= Beginning of Section =

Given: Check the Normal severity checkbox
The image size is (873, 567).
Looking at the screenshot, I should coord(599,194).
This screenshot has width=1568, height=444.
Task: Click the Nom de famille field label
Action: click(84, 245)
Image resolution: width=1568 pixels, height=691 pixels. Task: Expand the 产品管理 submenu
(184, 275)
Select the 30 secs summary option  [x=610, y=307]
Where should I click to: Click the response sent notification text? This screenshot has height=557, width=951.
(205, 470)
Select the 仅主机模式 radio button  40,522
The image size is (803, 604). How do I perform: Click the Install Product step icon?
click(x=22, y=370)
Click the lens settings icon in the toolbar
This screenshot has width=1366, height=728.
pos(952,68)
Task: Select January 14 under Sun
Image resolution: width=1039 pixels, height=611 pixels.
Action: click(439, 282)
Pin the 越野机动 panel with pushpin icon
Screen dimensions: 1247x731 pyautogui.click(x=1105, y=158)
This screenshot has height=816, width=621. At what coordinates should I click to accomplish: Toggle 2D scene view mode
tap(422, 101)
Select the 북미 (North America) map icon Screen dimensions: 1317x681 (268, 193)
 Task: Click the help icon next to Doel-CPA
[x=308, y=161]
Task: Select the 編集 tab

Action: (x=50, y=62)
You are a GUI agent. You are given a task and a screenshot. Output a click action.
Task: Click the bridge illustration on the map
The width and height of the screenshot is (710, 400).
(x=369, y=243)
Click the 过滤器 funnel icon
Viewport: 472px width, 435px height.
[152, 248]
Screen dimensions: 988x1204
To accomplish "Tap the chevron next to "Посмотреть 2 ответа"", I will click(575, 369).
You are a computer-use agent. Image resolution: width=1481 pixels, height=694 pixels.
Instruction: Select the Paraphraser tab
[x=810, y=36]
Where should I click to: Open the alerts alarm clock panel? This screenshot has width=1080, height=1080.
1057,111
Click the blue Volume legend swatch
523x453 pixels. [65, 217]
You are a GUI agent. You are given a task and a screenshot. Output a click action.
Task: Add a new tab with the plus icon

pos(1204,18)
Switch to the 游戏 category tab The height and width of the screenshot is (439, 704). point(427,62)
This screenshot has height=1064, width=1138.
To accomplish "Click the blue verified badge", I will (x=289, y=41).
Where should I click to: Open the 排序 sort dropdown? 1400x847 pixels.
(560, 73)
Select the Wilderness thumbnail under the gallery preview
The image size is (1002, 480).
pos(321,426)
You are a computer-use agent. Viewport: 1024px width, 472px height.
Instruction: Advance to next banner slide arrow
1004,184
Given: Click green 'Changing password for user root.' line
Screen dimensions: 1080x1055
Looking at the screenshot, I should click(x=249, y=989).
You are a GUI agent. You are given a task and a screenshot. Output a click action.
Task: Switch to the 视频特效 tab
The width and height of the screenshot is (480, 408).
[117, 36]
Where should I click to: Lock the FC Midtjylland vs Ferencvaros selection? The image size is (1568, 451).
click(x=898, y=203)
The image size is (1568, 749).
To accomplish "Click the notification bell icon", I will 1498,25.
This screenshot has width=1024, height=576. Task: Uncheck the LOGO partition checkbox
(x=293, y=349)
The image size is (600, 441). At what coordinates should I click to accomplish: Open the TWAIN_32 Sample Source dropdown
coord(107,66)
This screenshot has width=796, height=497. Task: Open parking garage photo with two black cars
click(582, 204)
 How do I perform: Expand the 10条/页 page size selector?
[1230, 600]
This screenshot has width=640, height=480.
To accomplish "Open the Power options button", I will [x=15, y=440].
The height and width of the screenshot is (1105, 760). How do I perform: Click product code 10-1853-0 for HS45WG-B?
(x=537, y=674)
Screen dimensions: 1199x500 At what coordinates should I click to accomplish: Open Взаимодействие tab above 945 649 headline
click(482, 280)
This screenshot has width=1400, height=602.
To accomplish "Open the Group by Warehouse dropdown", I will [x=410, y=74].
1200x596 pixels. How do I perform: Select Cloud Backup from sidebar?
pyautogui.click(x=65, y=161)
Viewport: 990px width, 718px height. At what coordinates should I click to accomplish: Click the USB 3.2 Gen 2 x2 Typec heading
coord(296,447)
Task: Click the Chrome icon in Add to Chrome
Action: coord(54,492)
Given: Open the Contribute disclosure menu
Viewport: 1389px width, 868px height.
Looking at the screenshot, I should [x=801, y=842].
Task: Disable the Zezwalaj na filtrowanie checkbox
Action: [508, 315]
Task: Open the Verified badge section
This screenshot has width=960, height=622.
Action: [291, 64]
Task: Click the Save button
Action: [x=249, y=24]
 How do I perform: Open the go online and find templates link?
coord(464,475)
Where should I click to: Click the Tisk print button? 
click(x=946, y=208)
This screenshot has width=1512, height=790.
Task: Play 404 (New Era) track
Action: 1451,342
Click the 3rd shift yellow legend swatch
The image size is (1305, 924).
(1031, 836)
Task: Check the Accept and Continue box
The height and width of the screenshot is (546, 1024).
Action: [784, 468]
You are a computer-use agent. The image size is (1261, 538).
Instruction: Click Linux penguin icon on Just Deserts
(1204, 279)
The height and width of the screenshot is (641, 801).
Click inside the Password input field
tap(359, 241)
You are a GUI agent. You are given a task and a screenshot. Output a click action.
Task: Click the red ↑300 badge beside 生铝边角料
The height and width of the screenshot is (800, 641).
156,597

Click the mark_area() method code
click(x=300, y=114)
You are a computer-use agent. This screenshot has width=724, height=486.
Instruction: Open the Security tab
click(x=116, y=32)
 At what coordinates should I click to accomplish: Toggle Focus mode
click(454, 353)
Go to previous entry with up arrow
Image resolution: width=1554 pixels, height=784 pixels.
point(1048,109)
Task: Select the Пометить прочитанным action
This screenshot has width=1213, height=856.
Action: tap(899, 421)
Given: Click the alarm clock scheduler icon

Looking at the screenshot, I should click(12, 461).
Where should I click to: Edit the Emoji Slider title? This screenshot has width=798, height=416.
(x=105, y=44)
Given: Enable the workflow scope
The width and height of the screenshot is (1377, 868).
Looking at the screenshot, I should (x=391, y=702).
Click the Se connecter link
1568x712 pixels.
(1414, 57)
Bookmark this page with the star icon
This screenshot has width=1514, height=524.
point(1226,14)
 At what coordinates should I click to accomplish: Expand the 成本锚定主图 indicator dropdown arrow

= End of Section =

• Your goal: All of the entries above need to be reproduced verbatim.

• Task output:
Given: Check the Normal severity checkbox
The image size is (873, 567).
Looking at the screenshot, I should coord(599,194).
This screenshot has width=1568, height=444.
Task: Click the Nom de famille field label
Action: click(84, 245)
Image resolution: width=1568 pixels, height=691 pixels. Task: Expand the 产品管理 submenu
(184, 275)
Select the 30 secs summary option  [x=610, y=307]
Where should I click to: Click the response sent notification text? This screenshot has height=557, width=951.
(205, 470)
Select the 仅主机模式 radio button  40,522
The image size is (803, 604). How do I perform: Click the Install Product step icon?
click(x=22, y=370)
Click the lens settings icon in the toolbar
This screenshot has width=1366, height=728.
pos(952,68)
Task: Select January 14 under Sun
Image resolution: width=1039 pixels, height=611 pixels.
Action: click(439, 282)
Pin the 越野机动 panel with pushpin icon
Screen dimensions: 1247x731 pyautogui.click(x=1105, y=158)
This screenshot has height=816, width=621. At what coordinates should I click to accomplish: Toggle 2D scene view mode
tap(422, 101)
Select the 북미 (North America) map icon Screen dimensions: 1317x681 (268, 193)
 Task: Click the help icon next to Doel-CPA
[x=308, y=161]
Task: Select the 編集 tab

Action: (x=50, y=62)
You are a GUI agent. You are given a task and a screenshot. Output a click action.
Task: Click the bridge illustration on the map
The width and height of the screenshot is (710, 400).
(x=369, y=243)
Click the 过滤器 funnel icon
Viewport: 472px width, 435px height.
[152, 248]
Screen dimensions: 988x1204
To accomplish "Tap the chevron next to "Посмотреть 2 ответа"", I will click(575, 369).
You are a computer-use agent. Image resolution: width=1481 pixels, height=694 pixels.
Instruction: Select the Paraphraser tab
[x=810, y=36]
Where should I click to: Open the alerts alarm clock panel? This screenshot has width=1080, height=1080.
1057,111
Click the blue Volume legend swatch
523x453 pixels. [65, 217]
You are a GUI agent. You are given a task and a screenshot. Output a click action.
Task: Add a new tab with the plus icon

pos(1204,18)
Switch to the 游戏 category tab The height and width of the screenshot is (439, 704). point(427,62)
This screenshot has height=1064, width=1138.
To accomplish "Click the blue verified badge", I will (x=289, y=41).
Where should I click to: Open the 排序 sort dropdown? 1400x847 pixels.
(560, 73)
Select the Wilderness thumbnail under the gallery preview
The image size is (1002, 480).
pos(321,426)
You are a computer-use agent. Viewport: 1024px width, 472px height.
Instruction: Advance to next banner slide arrow
1004,184
Given: Click green 'Changing password for user root.' line
Screen dimensions: 1080x1055
Looking at the screenshot, I should click(x=249, y=989).
You are a GUI agent. You are given a task and a screenshot. Output a click action.
Task: Switch to the 视频特效 tab
The width and height of the screenshot is (480, 408).
[117, 36]
Where should I click to: Lock the FC Midtjylland vs Ferencvaros selection? The image size is (1568, 451).
click(x=898, y=203)
The image size is (1568, 749).
To accomplish "Click the notification bell icon", I will 1498,25.
This screenshot has width=1024, height=576. Task: Uncheck the LOGO partition checkbox
(x=293, y=349)
The image size is (600, 441). At what coordinates should I click to accomplish: Open the TWAIN_32 Sample Source dropdown
coord(107,66)
This screenshot has width=796, height=497. Task: Open parking garage photo with two black cars
click(582, 204)
 How do I perform: Expand the 10条/页 page size selector?
[1230, 600]
This screenshot has width=640, height=480.
To accomplish "Open the Power options button", I will [x=15, y=440].
The height and width of the screenshot is (1105, 760). How do I perform: Click product code 10-1853-0 for HS45WG-B?
(x=537, y=674)
Screen dimensions: 1199x500 At what coordinates should I click to accomplish: Open Взаимодействие tab above 945 649 headline
click(482, 280)
This screenshot has width=1400, height=602.
To accomplish "Open the Group by Warehouse dropdown", I will [x=410, y=74].
1200x596 pixels. How do I perform: Select Cloud Backup from sidebar?
pyautogui.click(x=65, y=161)
Viewport: 990px width, 718px height. At what coordinates should I click to accomplish: Click the USB 3.2 Gen 2 x2 Typec heading
coord(296,447)
Task: Click the Chrome icon in Add to Chrome
Action: coord(54,492)
Given: Open the Contribute disclosure menu
Viewport: 1389px width, 868px height.
Looking at the screenshot, I should [x=801, y=842].
Task: Disable the Zezwalaj na filtrowanie checkbox
Action: [508, 315]
Task: Open the Verified badge section
This screenshot has width=960, height=622.
Action: [291, 64]
Task: Click the Save button
Action: [x=249, y=24]
 How do I perform: Open the go online and find templates link?
coord(464,475)
Where should I click to: Click the Tisk print button? 
click(x=946, y=208)
This screenshot has width=1512, height=790.
Task: Play 404 (New Era) track
Action: 1451,342
Click the 3rd shift yellow legend swatch
The image size is (1305, 924).
(1031, 836)
Task: Check the Accept and Continue box
The height and width of the screenshot is (546, 1024).
Action: [784, 468]
You are a computer-use agent. The image size is (1261, 538).
Instruction: Click Linux penguin icon on Just Deserts
(1204, 279)
The height and width of the screenshot is (641, 801).
Click inside the Password input field
tap(359, 241)
You are a GUI agent. You are given a task and a screenshot. Output a click action.
Task: Click the red ↑300 badge beside 生铝边角料
The height and width of the screenshot is (800, 641).
156,597

Click the mark_area() method code
click(x=300, y=114)
You are a computer-use agent. This screenshot has width=724, height=486.
Instruction: Open the Security tab
click(x=116, y=32)
 At what coordinates should I click to accomplish: Toggle Focus mode
click(454, 353)
Go to previous entry with up arrow
Image resolution: width=1554 pixels, height=784 pixels.
point(1048,109)
Task: Select the Пометить прочитанным action
This screenshot has width=1213, height=856.
Action: tap(899, 421)
Given: Click the alarm clock scheduler icon

Looking at the screenshot, I should click(12, 461).
Where should I click to: Edit the Emoji Slider title? This screenshot has width=798, height=416.
(x=105, y=44)
Given: Enable the workflow scope
The width and height of the screenshot is (1377, 868).
Looking at the screenshot, I should (x=391, y=702).
Click the Se connecter link
1568x712 pixels.
(1414, 57)
Bookmark this page with the star icon
This screenshot has width=1514, height=524.
point(1226,14)
 At what coordinates should I click to accomplish: Expand the 成本锚定主图 indicator dropdown arrow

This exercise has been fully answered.